The acting White House chief of staff has summoned President Trump’s top two health policy officials to the White House on Thursday to assess whether the president’s health secretary and his Medicare chief can continue to work together, a senior administration official confirmed on Tuesday.
White House aides said President Trump is still standing by his embattled administrator of the Centers for Medicare and Medicaid Services, Seema Verma, amid reports that she had requested that taxpayers reimburse her $47,000 for property stolen on a trip, including jewelry priced at more than $40,000.
But her feud with Alex M. Azar II, the health and human services secretary, has reached the president’s desk and the attention of the acting White House chief, Mick Mulvaney. For now, Mr. Trump is not expected to attend Thursday’s session, the official said, but he could stop by.
Ms. Verma’s reimbursement request, reported in Politico over the weekend, was the latest revelation in a string of reports that have portrayed the upper echelons of the Department of Health and Human Services as divided on policy and personality, and roiled by expenditures that have come under scrutiny.

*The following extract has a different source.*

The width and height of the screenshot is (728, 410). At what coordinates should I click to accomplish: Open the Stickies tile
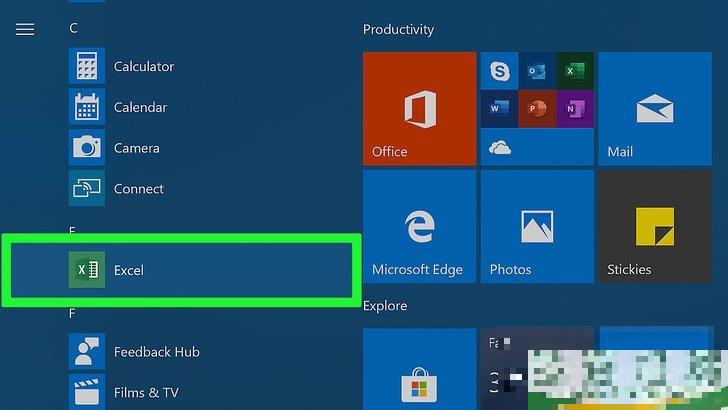tap(654, 226)
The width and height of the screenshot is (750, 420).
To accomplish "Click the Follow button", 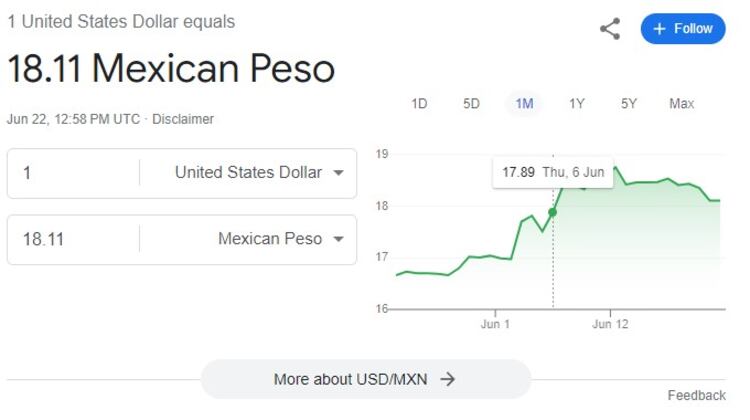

A particular sore point has been the decision by Ms. Verma, who heads a trillion-dollar agency within the Health and Human Services Department, to spend millions of taxpayer dollars on contracts with communications consultants, in part to raise her public profile. The contracts are now under review by the department’s inspector general.
But the long-simmering rivalry between Ms. Verma and Mr. Azar II is also causing problems. The feud burst into the open after reports in Politico and Axios.
Then came news that Ms. Verma sought reimbursement of $43,065 for more than 20 pieces of jewelry, including an Ivanka Trump-branded pendant, about $2,000 for clothes and $2,000 for other stolen goods, including $325 for moisturizer and $349 for noise-canceling headphones.
“It’s perfectly appropriate that the administrator filed a personal property loss claim for goods stolen while on work travel, and this is not an unusual practice for federal employees,” the Health and Human Services Department said in an emailed statement, which concluded that the law makes clear that jewelry would not be eligible for reimbursement. Ms. Verma was ultimately reimbursed $2,852.40.
The fighting between Ms. Verma and Mr. Azar has forced Mr. Trump to intervene, a development first reported by Axios last week. The president and Vice President Mike Pence have told Mr. Azar and Ms. Verma to find a way to work together, a senior administration official said.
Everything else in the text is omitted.